What the task asks: In the entries below, switch every "Screen dimensions" to "Screen size" and give the lines back with nothing else altered.

Dataset excerpts:
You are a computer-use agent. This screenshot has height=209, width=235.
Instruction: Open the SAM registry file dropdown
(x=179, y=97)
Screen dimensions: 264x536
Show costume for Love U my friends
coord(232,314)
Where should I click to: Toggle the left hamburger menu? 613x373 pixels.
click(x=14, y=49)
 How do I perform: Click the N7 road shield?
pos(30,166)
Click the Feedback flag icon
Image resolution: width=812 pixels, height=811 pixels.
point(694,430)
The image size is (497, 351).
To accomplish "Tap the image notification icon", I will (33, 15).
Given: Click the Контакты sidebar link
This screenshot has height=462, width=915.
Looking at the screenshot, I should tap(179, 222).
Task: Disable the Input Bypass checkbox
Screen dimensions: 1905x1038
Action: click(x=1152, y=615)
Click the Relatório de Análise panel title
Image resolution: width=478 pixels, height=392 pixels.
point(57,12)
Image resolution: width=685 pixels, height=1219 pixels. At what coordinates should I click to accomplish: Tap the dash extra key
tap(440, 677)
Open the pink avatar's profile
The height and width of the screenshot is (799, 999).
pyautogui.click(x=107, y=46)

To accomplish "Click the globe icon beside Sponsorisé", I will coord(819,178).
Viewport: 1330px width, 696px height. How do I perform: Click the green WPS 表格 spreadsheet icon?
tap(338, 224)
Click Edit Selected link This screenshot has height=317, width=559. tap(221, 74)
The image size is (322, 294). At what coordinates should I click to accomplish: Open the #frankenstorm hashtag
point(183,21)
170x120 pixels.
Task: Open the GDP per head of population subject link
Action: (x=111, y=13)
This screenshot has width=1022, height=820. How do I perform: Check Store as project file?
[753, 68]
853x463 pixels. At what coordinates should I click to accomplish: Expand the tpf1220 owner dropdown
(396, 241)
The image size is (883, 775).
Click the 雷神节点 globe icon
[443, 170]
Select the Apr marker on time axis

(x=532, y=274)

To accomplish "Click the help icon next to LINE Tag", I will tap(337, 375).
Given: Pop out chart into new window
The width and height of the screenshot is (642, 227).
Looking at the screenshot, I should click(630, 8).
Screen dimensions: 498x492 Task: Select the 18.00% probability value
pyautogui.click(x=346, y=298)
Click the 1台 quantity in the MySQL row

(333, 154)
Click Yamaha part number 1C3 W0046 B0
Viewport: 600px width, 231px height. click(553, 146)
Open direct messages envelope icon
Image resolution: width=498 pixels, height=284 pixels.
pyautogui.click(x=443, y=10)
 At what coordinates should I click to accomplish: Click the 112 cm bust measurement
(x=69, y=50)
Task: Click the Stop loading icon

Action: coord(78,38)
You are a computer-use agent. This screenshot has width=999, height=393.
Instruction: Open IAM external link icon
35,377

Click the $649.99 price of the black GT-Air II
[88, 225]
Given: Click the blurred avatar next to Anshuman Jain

Complete response:
You are a computer-use agent. This screenshot has height=209, width=235.
Instruction: Open the SAM registry file dropdown
(x=179, y=97)
Screen size: 264x536
Show costume for Love U my friends
coord(232,314)
Where should I click to: Toggle the left hamburger menu? 613x373 pixels.
click(x=14, y=49)
 How do I perform: Click the N7 road shield?
pos(30,166)
Click the Feedback flag icon
Image resolution: width=812 pixels, height=811 pixels.
point(694,430)
The image size is (497, 351).
To accomplish "Tap the image notification icon", I will (33, 15).
Given: Click the Контакты sidebar link
This screenshot has height=462, width=915.
Looking at the screenshot, I should tap(179, 222).
Task: Disable the Input Bypass checkbox
Screen size: 1905x1038
Action: click(x=1152, y=615)
Click the Relatório de Análise panel title
Image resolution: width=478 pixels, height=392 pixels.
point(57,12)
Image resolution: width=685 pixels, height=1219 pixels. At what coordinates should I click to accomplish: Tap the dash extra key
tap(440, 677)
Open the pink avatar's profile
The height and width of the screenshot is (799, 999).
pyautogui.click(x=107, y=46)

To accomplish "Click the globe icon beside Sponsorisé", I will coord(819,178).
Viewport: 1330px width, 696px height. How do I perform: Click the green WPS 表格 spreadsheet icon?
tap(338, 224)
Click Edit Selected link This screenshot has height=317, width=559. tap(221, 74)
The image size is (322, 294). At what coordinates should I click to accomplish: Open the #frankenstorm hashtag
point(183,21)
170x120 pixels.
Task: Open the GDP per head of population subject link
Action: (x=111, y=13)
This screenshot has width=1022, height=820. How do I perform: Check Store as project file?
[753, 68]
853x463 pixels. At what coordinates should I click to accomplish: Expand the tpf1220 owner dropdown
(396, 241)
The image size is (883, 775).
Click the 雷神节点 globe icon
[443, 170]
Select the Apr marker on time axis

(x=532, y=274)

To accomplish "Click the help icon next to LINE Tag", I will tap(337, 375).
Given: Pop out chart into new window
The width and height of the screenshot is (642, 227).
Looking at the screenshot, I should click(630, 8).
Screen size: 498x492 Task: Select the 18.00% probability value
pyautogui.click(x=346, y=298)
Click the 1台 quantity in the MySQL row

(333, 154)
Click Yamaha part number 1C3 W0046 B0
Viewport: 600px width, 231px height. click(553, 146)
Open direct messages envelope icon
Image resolution: width=498 pixels, height=284 pixels.
pyautogui.click(x=443, y=10)
 At what coordinates should I click to accomplish: Click the 112 cm bust measurement
(x=69, y=50)
Task: Click the Stop loading icon

Action: coord(78,38)
You are a computer-use agent. This screenshot has width=999, height=393.
Instruction: Open IAM external link icon
35,377

Click the $649.99 price of the black GT-Air II
[88, 225]
Given: Click the blurred avatar next to Anshuman Jain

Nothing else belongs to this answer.